The television changed channels back and forth from Mr. Blue Tie to Mr. Red Tie. Jack looked up at the screen and frowned.

“You know. Why doesn’t public high school teach rhetoric?” the other Jack asked.

“Some do,” I said.

“Mine didn’t. And what about philosophy? Or the classics in Greek and Latin? This is the basis for the rational secular world, but so little is taught.”

“That was the Western world. It is the global world now. There isn’t any point in pushing Greek over say Japanese.”

“Yet, I’m nothing like these politicians. To be like them. To speak like them. It isn’t taught. It’s in the small things, the nuance. Differences in culture are rarely taught. Even small differences between say rural and city culture make a big difference in communication ability.”  

“There is no rural culture. It’s an empty no man’s land. Devoid of sophisticated learned culture. They have all been left behind. Ha! Left behind indeed like something out their precious gospel. Trust me I know from personal experience.”

“There is a culture there. You have to change yourself to fit into a culture. Yes, even you. Is that insincere or smart? These politicians do it all the time. Do you lose sight of your individual self and your roots by doing this?”

“My roots are shallow. I loathe it. I want to change my self to be more cultured, more worldly not less.” A beer sat half a foot from my hand. I reached for it. Growling, I knocked it over. Drowning my sorrows in drugs and alcohol had led me here. It wouldn’t do to continue.

“Yet it isn’t taught.” The other jack calmly wiped up the spilled beer with an old, tattered rag.

“It could be.”

“You’d need to teach all sides including those that are detestable. Understanding multiple perspectives and comparing and contrasting them all is key. This is just my opinion of course.”

“Multiple perspectives… you sound like my—” I opened my eyes wide. I stared at the man in yellow, the other Jack. I backed up off the bar stool and ran out the door. I had discovered their similarity. It was in their ideas.

Yellow stockings falling down, I stumbled out of the bar, stepping on rotten pieces of pumpkin before landing face first in a puddle. I heard from the bar behind me that Mr. Blue Tie had won. The people in blue cheered while the people in red booed. The man in yellow, the other Jack, sighed. I lifted my head from the puddle to get a breath and to look at the now soggy pile of Twelfth Night copies lying right where they were left so long ago. I reached for one separated from the pack, smaller than the others, an older edition. I opened it to the first page with a message carefully scrawled in black ink, “To my little brother. You are the light of the world. I know you’re going to go farther than any of us! Good luck.”

“I don’t want to be alone,” I said.

The mist and fog retreating from my eyes, I sat up, cradling the book in my right hand, blue veins popping, visible in the cold air. Red blood visible through the makeshift bandage, I grabbed my knees and curled into a ball to await the next bus as a few stragglers from Mr. Blue Tie’s campaign passed, holding signs emblazoned with one word, “Utopia.” Toby and Maria followed the crowd. I got up and took a step forward but stopped mid-stride before tucking the book into the pocket of my mustard yellow dress.

Multiple perspectives, eh?
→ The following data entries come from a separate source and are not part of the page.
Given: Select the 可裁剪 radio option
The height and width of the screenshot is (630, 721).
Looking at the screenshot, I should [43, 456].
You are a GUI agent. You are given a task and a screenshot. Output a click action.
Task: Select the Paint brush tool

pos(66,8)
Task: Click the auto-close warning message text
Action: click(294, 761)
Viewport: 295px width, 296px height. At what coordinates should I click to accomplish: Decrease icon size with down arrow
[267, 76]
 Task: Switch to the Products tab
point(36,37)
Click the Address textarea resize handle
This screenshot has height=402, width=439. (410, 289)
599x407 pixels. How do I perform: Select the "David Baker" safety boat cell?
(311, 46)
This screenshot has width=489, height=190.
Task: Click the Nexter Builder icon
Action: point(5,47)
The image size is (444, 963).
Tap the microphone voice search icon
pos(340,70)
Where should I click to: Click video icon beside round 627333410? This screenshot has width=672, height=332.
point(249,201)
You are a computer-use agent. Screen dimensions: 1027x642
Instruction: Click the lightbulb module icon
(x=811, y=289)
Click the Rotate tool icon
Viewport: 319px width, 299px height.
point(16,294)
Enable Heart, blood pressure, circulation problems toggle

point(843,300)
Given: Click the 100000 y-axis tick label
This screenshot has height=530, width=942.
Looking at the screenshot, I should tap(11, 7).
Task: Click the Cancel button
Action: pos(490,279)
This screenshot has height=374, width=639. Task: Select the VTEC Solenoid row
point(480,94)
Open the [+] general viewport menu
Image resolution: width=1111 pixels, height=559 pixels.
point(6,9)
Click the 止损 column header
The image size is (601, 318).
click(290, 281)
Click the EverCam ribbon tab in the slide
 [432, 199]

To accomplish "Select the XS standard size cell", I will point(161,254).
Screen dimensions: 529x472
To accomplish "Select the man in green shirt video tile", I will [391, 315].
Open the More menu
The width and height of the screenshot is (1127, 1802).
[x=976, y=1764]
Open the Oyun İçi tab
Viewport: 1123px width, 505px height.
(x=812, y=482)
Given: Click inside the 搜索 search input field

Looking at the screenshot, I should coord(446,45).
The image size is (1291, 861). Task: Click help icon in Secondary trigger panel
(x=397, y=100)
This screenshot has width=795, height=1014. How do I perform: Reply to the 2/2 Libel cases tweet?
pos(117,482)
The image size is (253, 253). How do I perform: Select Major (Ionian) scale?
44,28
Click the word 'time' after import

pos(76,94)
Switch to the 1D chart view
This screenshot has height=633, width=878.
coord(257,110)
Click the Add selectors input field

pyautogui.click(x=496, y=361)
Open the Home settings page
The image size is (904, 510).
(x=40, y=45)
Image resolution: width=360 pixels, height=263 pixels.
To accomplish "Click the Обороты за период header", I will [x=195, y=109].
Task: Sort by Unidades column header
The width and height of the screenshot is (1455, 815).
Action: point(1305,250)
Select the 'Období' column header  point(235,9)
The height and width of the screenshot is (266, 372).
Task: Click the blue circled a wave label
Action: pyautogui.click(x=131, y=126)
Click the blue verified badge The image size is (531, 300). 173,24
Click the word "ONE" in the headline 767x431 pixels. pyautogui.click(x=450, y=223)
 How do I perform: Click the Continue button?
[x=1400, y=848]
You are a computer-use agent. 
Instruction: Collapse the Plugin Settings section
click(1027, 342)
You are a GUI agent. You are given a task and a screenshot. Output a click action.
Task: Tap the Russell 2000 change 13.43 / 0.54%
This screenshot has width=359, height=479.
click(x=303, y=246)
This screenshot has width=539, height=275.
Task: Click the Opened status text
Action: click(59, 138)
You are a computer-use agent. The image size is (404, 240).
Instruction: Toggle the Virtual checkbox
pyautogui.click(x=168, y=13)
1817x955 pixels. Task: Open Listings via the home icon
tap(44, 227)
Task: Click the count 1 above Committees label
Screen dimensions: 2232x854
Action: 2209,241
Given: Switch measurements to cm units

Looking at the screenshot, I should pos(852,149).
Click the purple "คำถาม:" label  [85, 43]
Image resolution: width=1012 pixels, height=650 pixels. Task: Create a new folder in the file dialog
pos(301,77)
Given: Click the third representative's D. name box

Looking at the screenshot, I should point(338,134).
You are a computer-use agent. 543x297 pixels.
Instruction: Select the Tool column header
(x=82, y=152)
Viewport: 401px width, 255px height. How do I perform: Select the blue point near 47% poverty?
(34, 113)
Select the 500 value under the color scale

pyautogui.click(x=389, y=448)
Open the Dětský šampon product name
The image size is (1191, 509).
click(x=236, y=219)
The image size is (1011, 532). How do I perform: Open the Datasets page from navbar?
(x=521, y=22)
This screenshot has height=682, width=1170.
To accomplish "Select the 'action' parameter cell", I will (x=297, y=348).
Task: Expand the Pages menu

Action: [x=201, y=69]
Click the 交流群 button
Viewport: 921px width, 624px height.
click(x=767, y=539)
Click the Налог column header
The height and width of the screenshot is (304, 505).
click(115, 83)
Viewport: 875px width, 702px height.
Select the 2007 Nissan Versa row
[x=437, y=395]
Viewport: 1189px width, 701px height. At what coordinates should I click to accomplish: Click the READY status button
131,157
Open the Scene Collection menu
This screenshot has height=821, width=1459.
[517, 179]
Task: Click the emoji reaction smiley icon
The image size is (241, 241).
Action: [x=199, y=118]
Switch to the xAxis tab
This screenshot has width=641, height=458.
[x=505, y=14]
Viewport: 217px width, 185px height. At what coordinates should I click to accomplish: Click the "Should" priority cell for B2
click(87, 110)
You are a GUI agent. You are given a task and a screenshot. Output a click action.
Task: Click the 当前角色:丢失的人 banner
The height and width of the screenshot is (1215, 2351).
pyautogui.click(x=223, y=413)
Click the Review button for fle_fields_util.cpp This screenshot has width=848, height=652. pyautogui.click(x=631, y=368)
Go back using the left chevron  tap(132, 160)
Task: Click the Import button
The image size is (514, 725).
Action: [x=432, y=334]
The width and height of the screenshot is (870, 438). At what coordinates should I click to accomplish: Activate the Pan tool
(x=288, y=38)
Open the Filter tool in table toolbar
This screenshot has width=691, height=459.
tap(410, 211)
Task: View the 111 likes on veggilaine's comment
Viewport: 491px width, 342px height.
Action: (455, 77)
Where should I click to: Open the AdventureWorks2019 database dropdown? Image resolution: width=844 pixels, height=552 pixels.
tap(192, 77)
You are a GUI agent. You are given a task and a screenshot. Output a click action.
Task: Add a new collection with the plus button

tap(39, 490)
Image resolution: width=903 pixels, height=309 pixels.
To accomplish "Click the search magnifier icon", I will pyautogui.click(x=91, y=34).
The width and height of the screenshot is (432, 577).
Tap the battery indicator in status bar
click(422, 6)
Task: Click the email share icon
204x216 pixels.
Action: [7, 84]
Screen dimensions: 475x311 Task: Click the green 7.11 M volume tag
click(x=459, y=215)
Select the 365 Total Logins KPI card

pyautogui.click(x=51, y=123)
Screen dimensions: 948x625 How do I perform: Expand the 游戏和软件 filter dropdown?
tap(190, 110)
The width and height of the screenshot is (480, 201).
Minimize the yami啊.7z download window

Perhaps I could be both conservative and revolutionary in my own way. It sounded moronic as they were opposites. But I was a fool. I laughed out loud. A few stragglers looked at me strangely. They probably thought I was mad. Perhaps, I was mad. It was a mad world. Perhaps there were more and deeper differences between people that could not ever be resolved. I could not follow Maria and Toby. They had their own paths, their own stories. The only one I could write was my own, and it wouldn’t be what anyone expected. I walked away alone, revolutionary bracelet clinking softly as I nearly marched into the night, not sure of my destination, arms swinging wildly.